──────── Material supplied
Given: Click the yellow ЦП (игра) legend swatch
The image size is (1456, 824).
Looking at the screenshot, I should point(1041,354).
────────────────
──────── Material supplied
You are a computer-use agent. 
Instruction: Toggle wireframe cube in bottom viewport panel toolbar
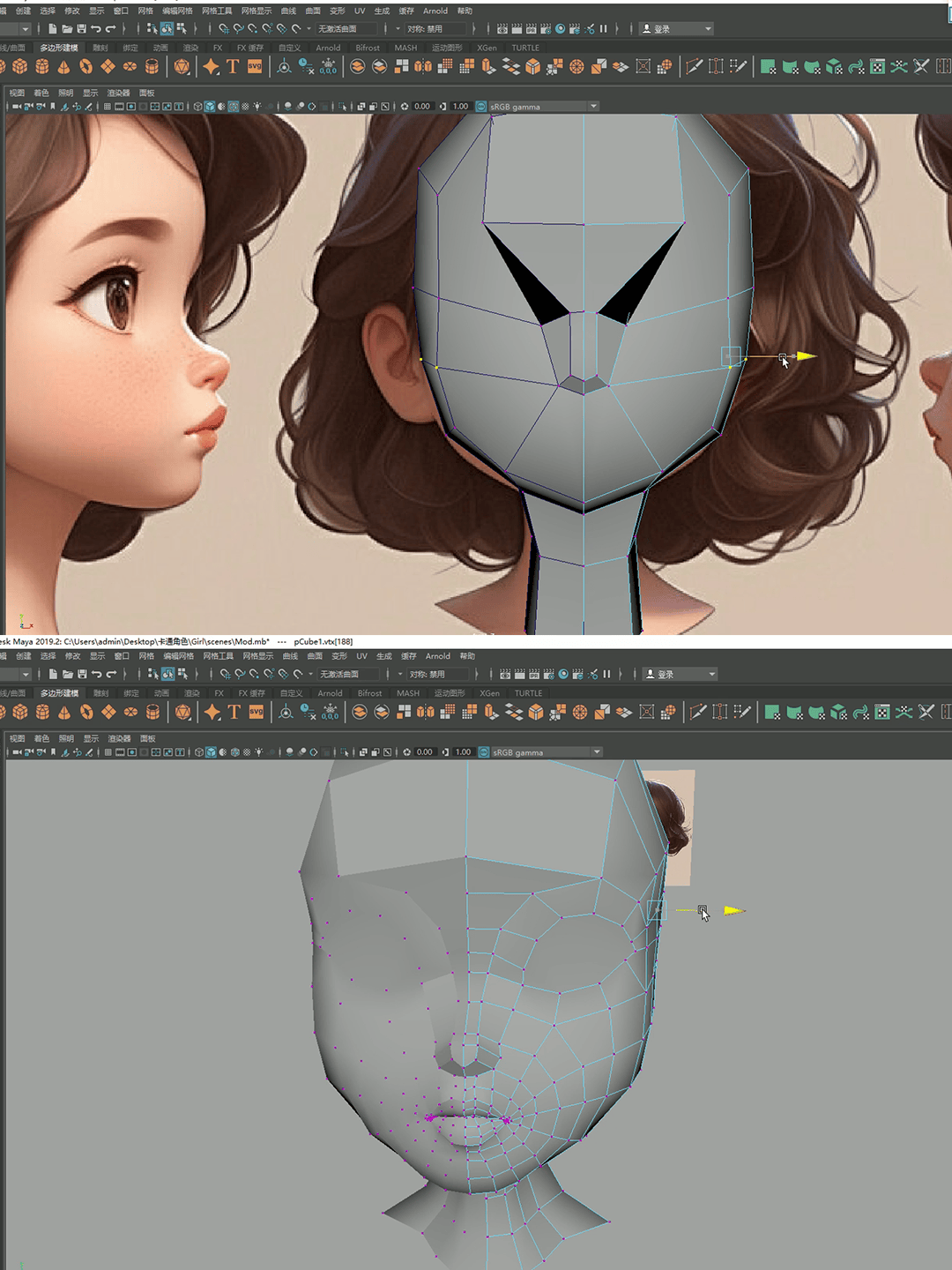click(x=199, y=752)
────────────────
### [Instructions for the task]
Format the records from the line containing "Given: Click the" through the line containing "Looking at the" as a two-column CSV with the columns instruction and response. Give one row per record, holding its text and its answer, each in a single quoted field with line breaks replaced by spaces.

### [Final result]
instruction,response
"Given: Click the yellow ЦП (игра) legend swatch The image size is (1456, 824).","Looking at the screenshot, I should point(1041,354)."